ASSIGNMENT ::
Find the line in the entries below that contains "Image resolution: width=1024". Repeat it exactly, and every line after it through the line that contains "Given: Unlink Render Result with the X button".

Start of Block

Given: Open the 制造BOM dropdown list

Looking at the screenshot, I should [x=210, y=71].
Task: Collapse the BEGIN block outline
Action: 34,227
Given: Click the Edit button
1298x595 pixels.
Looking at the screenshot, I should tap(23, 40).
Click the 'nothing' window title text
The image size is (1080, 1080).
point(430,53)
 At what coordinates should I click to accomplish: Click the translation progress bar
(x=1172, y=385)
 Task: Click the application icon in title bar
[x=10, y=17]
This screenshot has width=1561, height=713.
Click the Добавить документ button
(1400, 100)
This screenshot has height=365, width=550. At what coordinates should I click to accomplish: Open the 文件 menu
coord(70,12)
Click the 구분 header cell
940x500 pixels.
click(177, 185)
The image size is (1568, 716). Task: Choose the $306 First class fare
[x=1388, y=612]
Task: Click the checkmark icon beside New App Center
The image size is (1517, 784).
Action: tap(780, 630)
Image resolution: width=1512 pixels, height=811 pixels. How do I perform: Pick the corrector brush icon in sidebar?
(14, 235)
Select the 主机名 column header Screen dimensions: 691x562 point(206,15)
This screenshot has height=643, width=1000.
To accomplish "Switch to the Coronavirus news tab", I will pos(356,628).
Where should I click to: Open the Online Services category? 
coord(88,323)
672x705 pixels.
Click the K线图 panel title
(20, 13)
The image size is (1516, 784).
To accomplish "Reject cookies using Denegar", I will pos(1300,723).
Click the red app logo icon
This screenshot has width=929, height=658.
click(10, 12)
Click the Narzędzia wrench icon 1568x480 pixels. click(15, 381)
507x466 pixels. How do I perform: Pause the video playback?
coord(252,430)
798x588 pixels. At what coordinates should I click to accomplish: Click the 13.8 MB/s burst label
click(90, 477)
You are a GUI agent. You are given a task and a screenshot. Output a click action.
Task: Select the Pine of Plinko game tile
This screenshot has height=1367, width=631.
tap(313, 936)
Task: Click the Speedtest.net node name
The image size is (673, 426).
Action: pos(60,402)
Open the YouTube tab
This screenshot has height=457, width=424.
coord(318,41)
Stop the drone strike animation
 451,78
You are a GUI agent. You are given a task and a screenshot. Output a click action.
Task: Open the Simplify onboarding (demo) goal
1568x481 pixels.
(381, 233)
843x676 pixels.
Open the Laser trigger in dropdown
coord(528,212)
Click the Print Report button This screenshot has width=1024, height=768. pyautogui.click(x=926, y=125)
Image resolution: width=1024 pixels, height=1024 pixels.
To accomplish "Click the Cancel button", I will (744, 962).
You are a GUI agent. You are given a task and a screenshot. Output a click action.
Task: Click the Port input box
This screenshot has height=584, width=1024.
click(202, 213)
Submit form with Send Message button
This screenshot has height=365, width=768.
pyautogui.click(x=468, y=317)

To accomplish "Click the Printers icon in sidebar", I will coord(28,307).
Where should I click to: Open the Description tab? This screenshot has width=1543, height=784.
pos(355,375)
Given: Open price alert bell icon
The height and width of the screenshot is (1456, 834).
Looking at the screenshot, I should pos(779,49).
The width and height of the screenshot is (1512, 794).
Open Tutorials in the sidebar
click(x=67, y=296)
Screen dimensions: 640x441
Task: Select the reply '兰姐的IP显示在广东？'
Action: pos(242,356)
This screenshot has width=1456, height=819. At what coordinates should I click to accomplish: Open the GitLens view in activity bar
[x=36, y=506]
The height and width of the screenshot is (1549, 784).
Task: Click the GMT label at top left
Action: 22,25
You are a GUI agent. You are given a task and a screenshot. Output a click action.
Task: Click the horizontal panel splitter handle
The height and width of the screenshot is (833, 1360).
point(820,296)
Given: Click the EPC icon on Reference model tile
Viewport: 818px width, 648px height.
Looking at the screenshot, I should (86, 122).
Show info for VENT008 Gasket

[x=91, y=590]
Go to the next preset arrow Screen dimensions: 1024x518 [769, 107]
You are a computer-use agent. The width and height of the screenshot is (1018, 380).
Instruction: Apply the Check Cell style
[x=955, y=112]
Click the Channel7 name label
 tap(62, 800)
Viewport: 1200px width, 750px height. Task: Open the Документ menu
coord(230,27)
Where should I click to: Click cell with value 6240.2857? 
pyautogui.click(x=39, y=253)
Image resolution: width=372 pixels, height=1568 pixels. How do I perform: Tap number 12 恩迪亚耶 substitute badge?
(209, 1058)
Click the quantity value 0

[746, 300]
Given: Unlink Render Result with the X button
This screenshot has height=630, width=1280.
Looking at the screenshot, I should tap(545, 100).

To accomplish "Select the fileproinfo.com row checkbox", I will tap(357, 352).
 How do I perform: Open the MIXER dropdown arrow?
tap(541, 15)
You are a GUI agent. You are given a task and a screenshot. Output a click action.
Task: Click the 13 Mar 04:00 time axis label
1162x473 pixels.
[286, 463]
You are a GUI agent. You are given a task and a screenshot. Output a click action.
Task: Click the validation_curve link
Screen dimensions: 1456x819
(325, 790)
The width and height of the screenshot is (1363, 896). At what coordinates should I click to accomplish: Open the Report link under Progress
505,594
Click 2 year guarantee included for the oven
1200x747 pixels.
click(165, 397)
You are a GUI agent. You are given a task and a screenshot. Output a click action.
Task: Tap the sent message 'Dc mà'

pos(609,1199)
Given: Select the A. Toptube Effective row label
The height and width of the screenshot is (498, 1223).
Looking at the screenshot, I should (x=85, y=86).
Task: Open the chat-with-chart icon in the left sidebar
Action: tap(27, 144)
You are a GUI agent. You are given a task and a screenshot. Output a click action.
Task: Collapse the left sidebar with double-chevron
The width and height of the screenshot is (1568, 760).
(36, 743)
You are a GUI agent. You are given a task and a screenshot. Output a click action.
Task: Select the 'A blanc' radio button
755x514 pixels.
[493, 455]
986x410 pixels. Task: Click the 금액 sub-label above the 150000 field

End of Block

ANSWER BOX ::
Image resolution: width=1024 pixels, height=1024 pixels.
To accomplish "Click the Cancel button", I will (744, 962).
You are a GUI agent. You are given a task and a screenshot. Output a click action.
Task: Click the Port input box
This screenshot has height=584, width=1024.
click(202, 213)
Submit form with Send Message button
This screenshot has height=365, width=768.
pyautogui.click(x=468, y=317)

To accomplish "Click the Printers icon in sidebar", I will coord(28,307).
Where should I click to: Open the Description tab? This screenshot has width=1543, height=784.
pos(355,375)
Given: Open price alert bell icon
The height and width of the screenshot is (1456, 834).
Looking at the screenshot, I should pos(779,49).
The width and height of the screenshot is (1512, 794).
Open Tutorials in the sidebar
click(x=67, y=296)
Screen dimensions: 640x441
Task: Select the reply '兰姐的IP显示在广东？'
Action: pos(242,356)
This screenshot has width=1456, height=819. At what coordinates should I click to accomplish: Open the GitLens view in activity bar
[x=36, y=506]
The height and width of the screenshot is (1549, 784).
Task: Click the GMT label at top left
Action: 22,25
You are a GUI agent. You are given a task and a screenshot. Output a click action.
Task: Click the horizontal panel splitter handle
The height and width of the screenshot is (833, 1360).
point(820,296)
Given: Click the EPC icon on Reference model tile
Viewport: 818px width, 648px height.
Looking at the screenshot, I should (86, 122).
Show info for VENT008 Gasket

[x=91, y=590]
Go to the next preset arrow Screen dimensions: 1024x518 [769, 107]
You are a computer-use agent. The width and height of the screenshot is (1018, 380).
Instruction: Apply the Check Cell style
[x=955, y=112]
Click the Channel7 name label
 tap(62, 800)
Viewport: 1200px width, 750px height. Task: Open the Документ menu
coord(230,27)
Where should I click to: Click cell with value 6240.2857? 
pyautogui.click(x=39, y=253)
Image resolution: width=372 pixels, height=1568 pixels. How do I perform: Tap number 12 恩迪亚耶 substitute badge?
(209, 1058)
Click the quantity value 0

[746, 300]
Given: Unlink Render Result with the X button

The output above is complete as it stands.